Methods: This was an institutional based cross-sectional study conducted at select health facilities in the Tigray region of Ethiopia. Random sampling technique was employed to select health facilities and systematic sampling was used to select the study participants. Data was entered by using Epi info version 3.5.1 and was analyzed using SPSS version 20. Bivariate and multivariate analysis was done to assess the association between exposure to intimate partner violence during pregnancy and birth asphyxia after adjusting for possible confounders.

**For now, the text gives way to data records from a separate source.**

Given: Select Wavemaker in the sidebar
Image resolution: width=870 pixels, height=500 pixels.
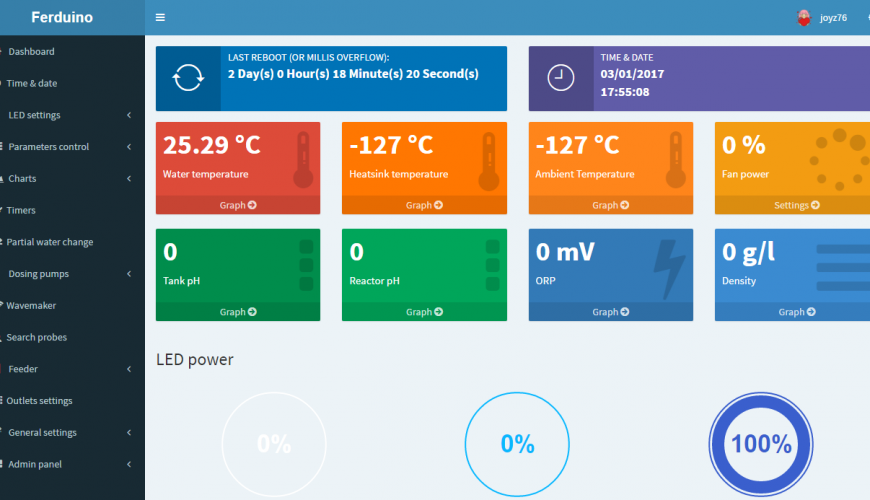Looking at the screenshot, I should [31, 306].
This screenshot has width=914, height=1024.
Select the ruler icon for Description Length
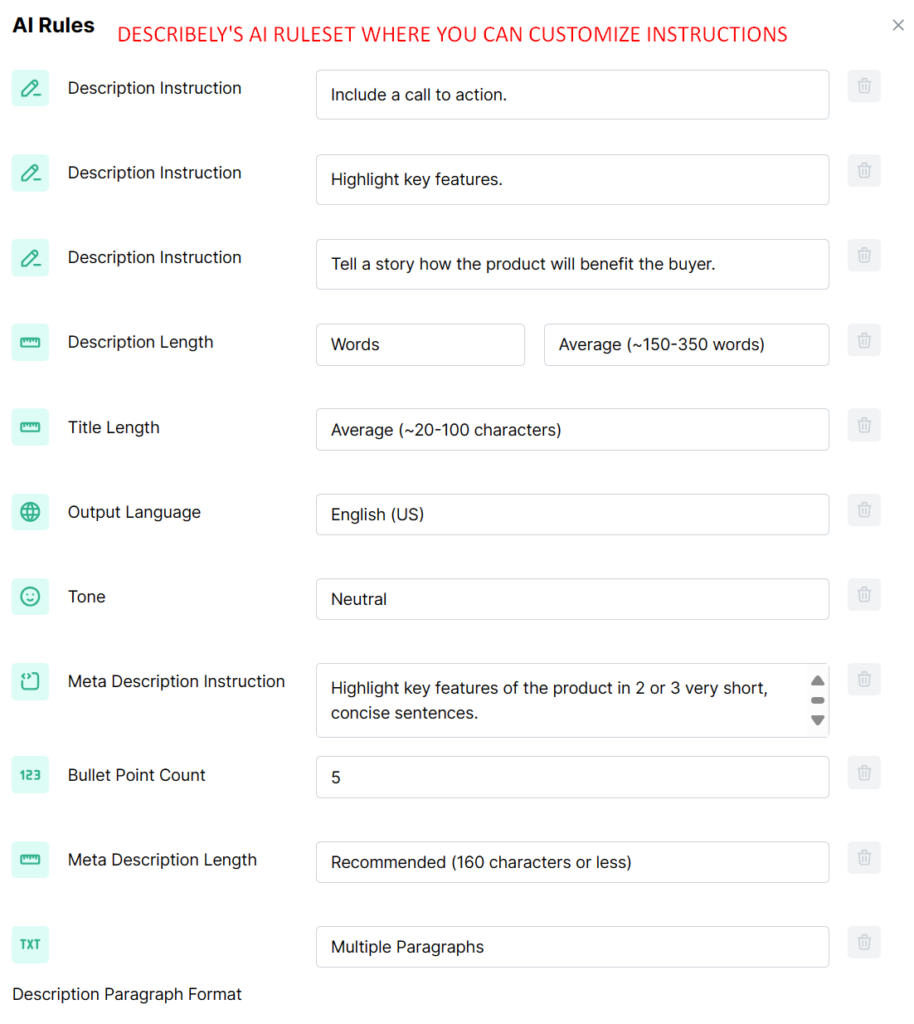[x=30, y=342]
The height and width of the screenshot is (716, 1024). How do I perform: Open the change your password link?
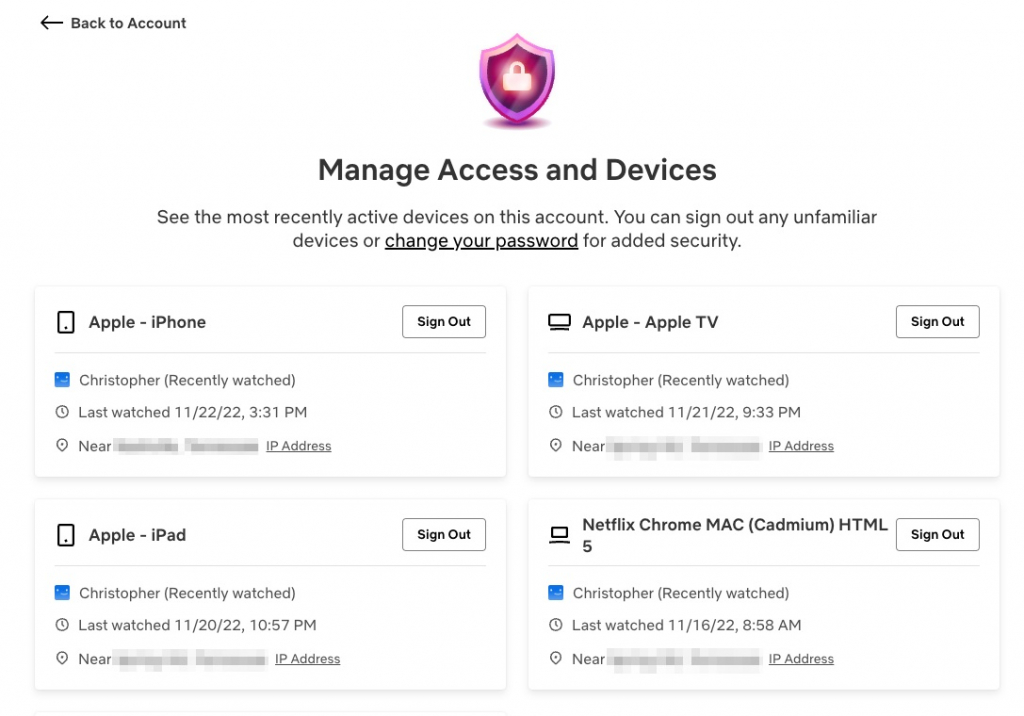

Results: The prevalence of intimate partner violence during pregnancy was 7.3%. Eighty two (12.7%) babies were delivered with birth asphyxia. Intimate partner violence during pregnancy had significant association with birth asphyxia AOR (95% CI) =4.4(2-9.8). In addition to this residence, AOR (95% CI) =2.7(1.55-4.8), age>19,AOR (95% CI) =2.9(1.29-6.5), age 20-35, AOR (95% CI) =3.1(1.06-9.3), gestational age<37 weeks, AOR(95% CI)=7.2(3.5-14.8) and low birth weight, AOR(95% CI)=3.9(2.1-7.3) had significant association with birth asphyxia.
Conclusions: The prevalence of birth asphyxia in this study is high. Women who experienced intimate partner violence during pregnancy increased the risk of birth asphyxia.